On Friday morning, there is an event called “Malice-Go-Round”. Attendees sit at round tables with two authors. At the sound of the bell, each author has 2 minutes to pitch her/his (mostly her) book. Then the authors go to the next table, and the process is repeated. I went because my friend Barbara Ross was participating for the first time, and I wanted to show support. But watching 60 authors (I think that is the number) pitch, you can’t help but start to think about what is working, and what isn’t. Here are some thoughts, should you ever have this sort of opportunity. (And honestly, you will, at some point, for something. Pitching is part of life.)
Don’t tell us the plot. Some authors really got stuck telling us the story, and two minutes isn’t enough time for that. Instead give a two or three sentence recap, and then turn to the characters. Why should we care what happens? What wrong is the protagonist trying to right? What is the hook? There are a remarkable number of similar plots–what makes your book different is how you make me care about what happens to your characters.
Swag. I knew that it was suggested that each author bring enough of “whatever” for everyone. This varied–some people brought candy, or recipe cards, and one person brought a pen. Most people either brought a bookmark, or a business card with a book cover on one side. So here are some swag observations.

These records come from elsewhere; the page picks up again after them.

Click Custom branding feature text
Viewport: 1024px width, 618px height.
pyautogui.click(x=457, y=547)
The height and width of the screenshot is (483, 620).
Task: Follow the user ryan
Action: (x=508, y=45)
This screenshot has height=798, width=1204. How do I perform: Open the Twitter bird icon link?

- Make sure it is a nice piece. Well designed, with information easily accessible.
- Cute ideas (candy, for example) don’t last once they are used, so the name recognition isn’t long.
- Make your piece stand out. One bookmark had a ribbon attached to the top. It probably cost a few cents, and took time, but it made me want to keep the bookmark. And when you are collecting that many pieces of swag, a lot of it is going to be dumped. Unless it stands out.
- Have enough of whatever for everyone. I totally understand the numbers are significant, but not having information to hand out is a lost opportunity.
Smile, have fun, and be professional. Practice your pitch, and know it well. But don’t know it so well that you can’t have fun with the crowd. And remember to SMILE. It must be scary, but 60% of the attendees are fans, and they want you to succeed. They want to find a new author, or series. So help them like you.
What a great opportunity for me to learn, and one I didn’t expect. And props to everyone who participated. It was a great way to start the conference.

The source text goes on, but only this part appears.